Contrefaçon et dénigrement : quand la Cour de cassation redessine les limites
Par un arrêt rendu le 15 octobre 2025 [1], la Cour de cassation a clarifié, voire durci, le régime juridique applicable aux mises en demeure adressées aux revendeurs de produits présumés contrefaisants.
Elle a jugé que le simple fait pour un titulaire de droits de mettre en demeure des revendeurs de cesser la commercialisation d’un produit suspecté de contrefaçon, avant toute décision judiciaire définitive, constitue un acte de dénigrement à l’égard du fournisseur, et ce, indépendamment de la mesure ou de la prudence des termes employés.
La problématique centrale :
Historiquement, la jurisprudence admettait que le titulaire de droits pouvait alerter des tiers sur un risque de contrefaçon, à condition que cette communication soit fondée sur une base factuelle sérieuse et formulée avec mesure, sans exagération ou accusation directe.
Cette approche permettait aux titulaires de droits de prévenir la diffusion de produits contrefaits tout en restant dans un cadre admissible.

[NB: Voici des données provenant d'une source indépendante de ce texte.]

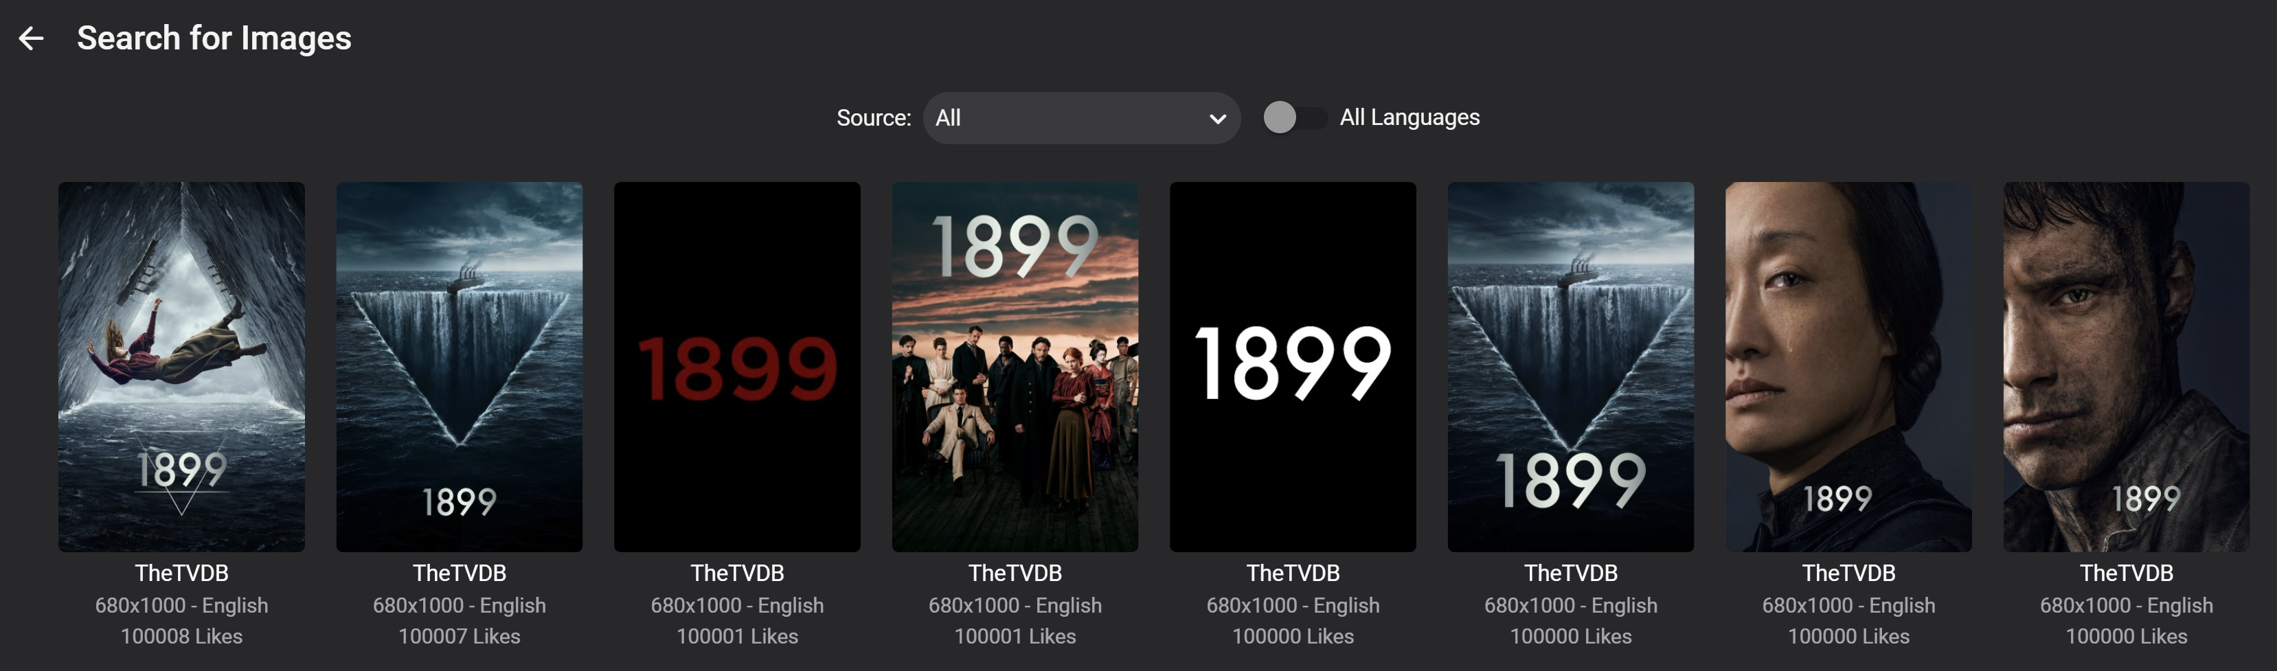
Task: Click the 100008 Likes text
Action: 181,636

L’arrêt du 15 octobre 2025 semble rompre avec cette pratique : en assimilant le revendeur à un tiers pour l’appréciation du dénigrement, la Cour neutralise toute communication précontentieuse avant décision judiciaire.
Or, dans le contentieux de la contrefaçon, la responsabilité du distributeur est de plein droit, indépendamment de sa bonne ou mauvaise foi.
Le paradoxe :
Cette position crée un véritable paradoxe pour les titulaires de droits :
Ils peuvent assigner le revendeur pour contrefaçon,
Mais ils ne peuvent l’informer préalablement du risque juridique sans s’exposer à une action en dénigrement de la part du fournisseur.

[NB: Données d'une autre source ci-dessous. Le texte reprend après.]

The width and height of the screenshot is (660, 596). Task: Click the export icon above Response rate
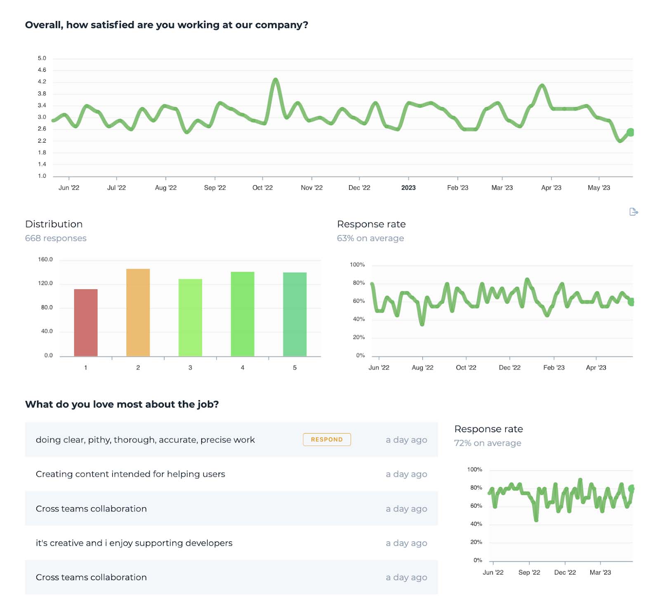click(633, 212)
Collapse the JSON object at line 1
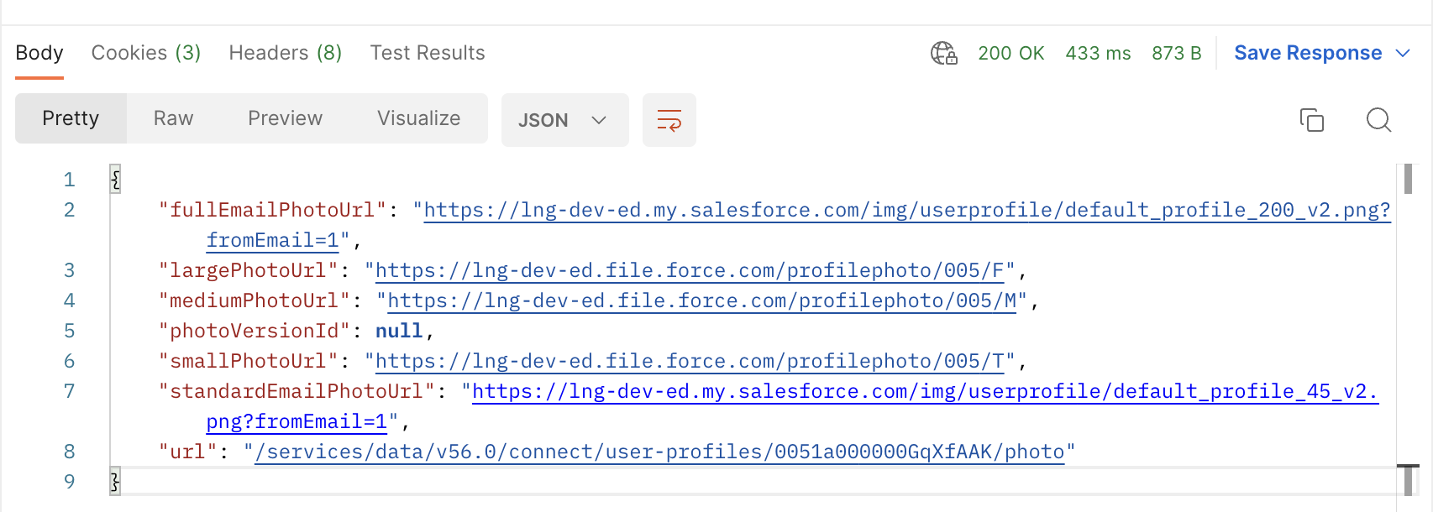1433x512 pixels. [x=116, y=179]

Les revendeurs, qui ont un intérêt économique direct à poursuivre la commercialisation des produits litigieux, peuvent ainsi maintenir leur activité pendant la durée parfois longue du contentieux, tandis que le titulaire de droits se voit privé de moyens préventif.
Conclusion :
En durcissant les conditions dans lesquelles un titulaire de droits peut informer les revendeurs d’un risque de contrefaçon, la Cour de cassation impose une nouvelle discipline stratégique et juridique.
Cette décision rappelle aux titulaires de droits que, dans le contentieux de la contrefaçon, le droit d’alerte préventive doit désormais composer avec la protection de la réputation des distributeurs, ce qui reconfigure profondément la gestion des réseaux de distribution et la stratégie anti-contrefaçon.